>>>>>

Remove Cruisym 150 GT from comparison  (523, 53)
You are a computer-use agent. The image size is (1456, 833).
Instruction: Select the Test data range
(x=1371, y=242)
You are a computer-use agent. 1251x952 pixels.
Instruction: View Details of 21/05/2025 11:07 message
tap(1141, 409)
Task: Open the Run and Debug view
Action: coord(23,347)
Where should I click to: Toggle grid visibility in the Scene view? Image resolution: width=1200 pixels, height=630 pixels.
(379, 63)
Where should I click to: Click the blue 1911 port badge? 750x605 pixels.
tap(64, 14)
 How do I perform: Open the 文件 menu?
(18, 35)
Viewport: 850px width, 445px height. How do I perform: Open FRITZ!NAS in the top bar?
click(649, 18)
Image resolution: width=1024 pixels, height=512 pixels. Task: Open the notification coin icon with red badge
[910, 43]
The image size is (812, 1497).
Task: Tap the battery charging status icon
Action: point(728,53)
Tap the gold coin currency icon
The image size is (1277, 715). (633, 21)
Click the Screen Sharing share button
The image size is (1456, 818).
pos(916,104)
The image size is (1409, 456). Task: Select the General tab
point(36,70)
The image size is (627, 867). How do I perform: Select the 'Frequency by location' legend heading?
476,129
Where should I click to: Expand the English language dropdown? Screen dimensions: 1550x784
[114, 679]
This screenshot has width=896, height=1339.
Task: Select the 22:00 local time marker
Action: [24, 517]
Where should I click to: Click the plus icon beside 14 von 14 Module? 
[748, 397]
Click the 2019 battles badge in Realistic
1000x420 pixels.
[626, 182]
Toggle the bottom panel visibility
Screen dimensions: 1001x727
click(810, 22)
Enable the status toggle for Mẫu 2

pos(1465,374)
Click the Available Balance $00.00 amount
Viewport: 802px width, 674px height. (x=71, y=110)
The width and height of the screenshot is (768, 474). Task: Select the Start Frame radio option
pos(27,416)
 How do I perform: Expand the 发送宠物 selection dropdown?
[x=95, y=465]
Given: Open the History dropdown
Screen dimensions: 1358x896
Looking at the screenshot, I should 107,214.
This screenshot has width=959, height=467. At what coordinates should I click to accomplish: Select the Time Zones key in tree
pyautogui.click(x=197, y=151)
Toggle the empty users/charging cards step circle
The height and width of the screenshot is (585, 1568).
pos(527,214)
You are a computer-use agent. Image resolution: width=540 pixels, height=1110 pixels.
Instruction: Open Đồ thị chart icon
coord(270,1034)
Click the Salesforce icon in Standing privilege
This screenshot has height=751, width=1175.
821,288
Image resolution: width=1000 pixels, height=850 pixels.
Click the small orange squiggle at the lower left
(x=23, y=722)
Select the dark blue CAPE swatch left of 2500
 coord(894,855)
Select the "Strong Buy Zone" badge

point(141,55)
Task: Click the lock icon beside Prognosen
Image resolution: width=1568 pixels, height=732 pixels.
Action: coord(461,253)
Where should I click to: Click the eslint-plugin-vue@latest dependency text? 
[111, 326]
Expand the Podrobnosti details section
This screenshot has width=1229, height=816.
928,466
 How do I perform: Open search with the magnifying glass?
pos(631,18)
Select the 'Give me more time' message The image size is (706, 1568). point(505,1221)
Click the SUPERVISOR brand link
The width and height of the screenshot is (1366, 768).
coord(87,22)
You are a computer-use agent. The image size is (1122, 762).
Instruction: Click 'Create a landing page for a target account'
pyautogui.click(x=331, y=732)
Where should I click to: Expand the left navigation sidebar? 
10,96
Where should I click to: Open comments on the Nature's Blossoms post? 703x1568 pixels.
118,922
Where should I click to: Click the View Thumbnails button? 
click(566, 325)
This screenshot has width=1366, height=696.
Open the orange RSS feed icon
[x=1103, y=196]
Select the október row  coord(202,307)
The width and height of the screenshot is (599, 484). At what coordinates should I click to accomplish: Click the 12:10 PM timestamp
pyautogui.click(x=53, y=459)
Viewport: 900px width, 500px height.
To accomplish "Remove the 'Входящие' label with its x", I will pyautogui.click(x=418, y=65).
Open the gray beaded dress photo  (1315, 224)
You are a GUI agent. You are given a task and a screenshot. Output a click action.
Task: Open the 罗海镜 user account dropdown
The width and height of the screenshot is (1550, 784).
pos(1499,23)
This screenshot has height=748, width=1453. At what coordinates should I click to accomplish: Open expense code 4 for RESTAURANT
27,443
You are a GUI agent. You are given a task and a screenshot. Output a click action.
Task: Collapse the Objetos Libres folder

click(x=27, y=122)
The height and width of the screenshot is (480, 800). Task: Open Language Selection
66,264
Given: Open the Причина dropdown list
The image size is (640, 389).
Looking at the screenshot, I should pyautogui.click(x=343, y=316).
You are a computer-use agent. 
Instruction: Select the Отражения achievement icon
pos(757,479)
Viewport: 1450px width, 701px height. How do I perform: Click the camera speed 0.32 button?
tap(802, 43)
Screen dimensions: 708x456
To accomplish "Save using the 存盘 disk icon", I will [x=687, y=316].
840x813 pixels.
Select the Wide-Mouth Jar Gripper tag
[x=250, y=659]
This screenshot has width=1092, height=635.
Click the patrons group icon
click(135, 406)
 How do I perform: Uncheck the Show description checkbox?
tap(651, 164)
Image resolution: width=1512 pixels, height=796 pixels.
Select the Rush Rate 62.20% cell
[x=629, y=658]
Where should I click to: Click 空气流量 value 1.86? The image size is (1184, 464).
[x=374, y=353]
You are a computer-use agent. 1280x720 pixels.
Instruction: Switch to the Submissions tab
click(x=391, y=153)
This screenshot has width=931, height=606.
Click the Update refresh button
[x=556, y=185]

<<<<<

TASK DETAILS - In full and without alteration, repeat the records.

TASK ANSWER -
Remove Cruisym 150 GT from comparison  (523, 53)
You are a computer-use agent. The image size is (1456, 833).
Instruction: Select the Test data range
(x=1371, y=242)
You are a computer-use agent. 1251x952 pixels.
Instruction: View Details of 21/05/2025 11:07 message
tap(1141, 409)
Task: Open the Run and Debug view
Action: coord(23,347)
Where should I click to: Toggle grid visibility in the Scene view? Image resolution: width=1200 pixels, height=630 pixels.
(379, 63)
Where should I click to: Click the blue 1911 port badge? 750x605 pixels.
tap(64, 14)
 How do I perform: Open the 文件 menu?
(18, 35)
Viewport: 850px width, 445px height. How do I perform: Open FRITZ!NAS in the top bar?
click(649, 18)
Image resolution: width=1024 pixels, height=512 pixels. Task: Open the notification coin icon with red badge
[910, 43]
The image size is (812, 1497).
Task: Tap the battery charging status icon
Action: point(728,53)
Tap the gold coin currency icon
The image size is (1277, 715). (633, 21)
Click the Screen Sharing share button
The image size is (1456, 818).
pos(916,104)
The image size is (1409, 456). Task: Select the General tab
point(36,70)
The image size is (627, 867). How do I perform: Select the 'Frequency by location' legend heading?
476,129
Where should I click to: Expand the English language dropdown? Screen dimensions: 1550x784
[114, 679]
This screenshot has width=896, height=1339.
Task: Select the 22:00 local time marker
Action: [24, 517]
Where should I click to: Click the plus icon beside 14 von 14 Module? 
[748, 397]
Click the 2019 battles badge in Realistic
1000x420 pixels.
[626, 182]
Toggle the bottom panel visibility
Screen dimensions: 1001x727
click(810, 22)
Enable the status toggle for Mẫu 2

pos(1465,374)
Click the Available Balance $00.00 amount
Viewport: 802px width, 674px height. (x=71, y=110)
The width and height of the screenshot is (768, 474). Task: Select the Start Frame radio option
pos(27,416)
 How do I perform: Expand the 发送宠物 selection dropdown?
[x=95, y=465]
Given: Open the History dropdown
Screen dimensions: 1358x896
Looking at the screenshot, I should 107,214.
This screenshot has width=959, height=467. At what coordinates should I click to accomplish: Select the Time Zones key in tree
pyautogui.click(x=197, y=151)
Toggle the empty users/charging cards step circle
The height and width of the screenshot is (585, 1568).
pos(527,214)
You are a computer-use agent. Image resolution: width=540 pixels, height=1110 pixels.
Instruction: Open Đồ thị chart icon
coord(270,1034)
Click the Salesforce icon in Standing privilege
This screenshot has height=751, width=1175.
821,288
Image resolution: width=1000 pixels, height=850 pixels.
Click the small orange squiggle at the lower left
(x=23, y=722)
Select the dark blue CAPE swatch left of 2500
 coord(894,855)
Select the "Strong Buy Zone" badge

point(141,55)
Task: Click the lock icon beside Prognosen
Image resolution: width=1568 pixels, height=732 pixels.
Action: coord(461,253)
Where should I click to: Click the eslint-plugin-vue@latest dependency text? 
[111, 326]
Expand the Podrobnosti details section
This screenshot has width=1229, height=816.
928,466
 How do I perform: Open search with the magnifying glass?
pos(631,18)
Select the 'Give me more time' message The image size is (706, 1568). point(505,1221)
Click the SUPERVISOR brand link
The width and height of the screenshot is (1366, 768).
coord(87,22)
You are a computer-use agent. The image size is (1122, 762).
Instruction: Click 'Create a landing page for a target account'
pyautogui.click(x=331, y=732)
Where should I click to: Expand the left navigation sidebar? 
10,96
Where should I click to: Open comments on the Nature's Blossoms post? 703x1568 pixels.
118,922
Where should I click to: Click the View Thumbnails button? 
click(566, 325)
This screenshot has width=1366, height=696.
Open the orange RSS feed icon
[x=1103, y=196]
Select the október row  coord(202,307)
The width and height of the screenshot is (599, 484). At what coordinates should I click to accomplish: Click the 12:10 PM timestamp
pyautogui.click(x=53, y=459)
Viewport: 900px width, 500px height.
To accomplish "Remove the 'Входящие' label with its x", I will pyautogui.click(x=418, y=65).
Open the gray beaded dress photo  (1315, 224)
You are a GUI agent. You are given a task and a screenshot. Output a click action.
Task: Open the 罗海镜 user account dropdown
The width and height of the screenshot is (1550, 784).
pos(1499,23)
This screenshot has height=748, width=1453. At what coordinates should I click to accomplish: Open expense code 4 for RESTAURANT
27,443
You are a GUI agent. You are given a task and a screenshot. Output a click action.
Task: Collapse the Objetos Libres folder

click(x=27, y=122)
The height and width of the screenshot is (480, 800). Task: Open Language Selection
66,264
Given: Open the Причина dropdown list
The image size is (640, 389).
Looking at the screenshot, I should pyautogui.click(x=343, y=316).
You are a computer-use agent. 
Instruction: Select the Отражения achievement icon
pos(757,479)
Viewport: 1450px width, 701px height. How do I perform: Click the camera speed 0.32 button?
tap(802, 43)
Screen dimensions: 708x456
To accomplish "Save using the 存盘 disk icon", I will [x=687, y=316].
840x813 pixels.
Select the Wide-Mouth Jar Gripper tag
[x=250, y=659]
This screenshot has width=1092, height=635.
Click the patrons group icon
click(135, 406)
 How do I perform: Uncheck the Show description checkbox?
tap(651, 164)
Image resolution: width=1512 pixels, height=796 pixels.
Select the Rush Rate 62.20% cell
[x=629, y=658]
Where should I click to: Click 空气流量 value 1.86? The image size is (1184, 464).
[x=374, y=353]
You are a computer-use agent. 1280x720 pixels.
Instruction: Switch to the Submissions tab
click(x=391, y=153)
This screenshot has width=931, height=606.
Click the Update refresh button
[x=556, y=185]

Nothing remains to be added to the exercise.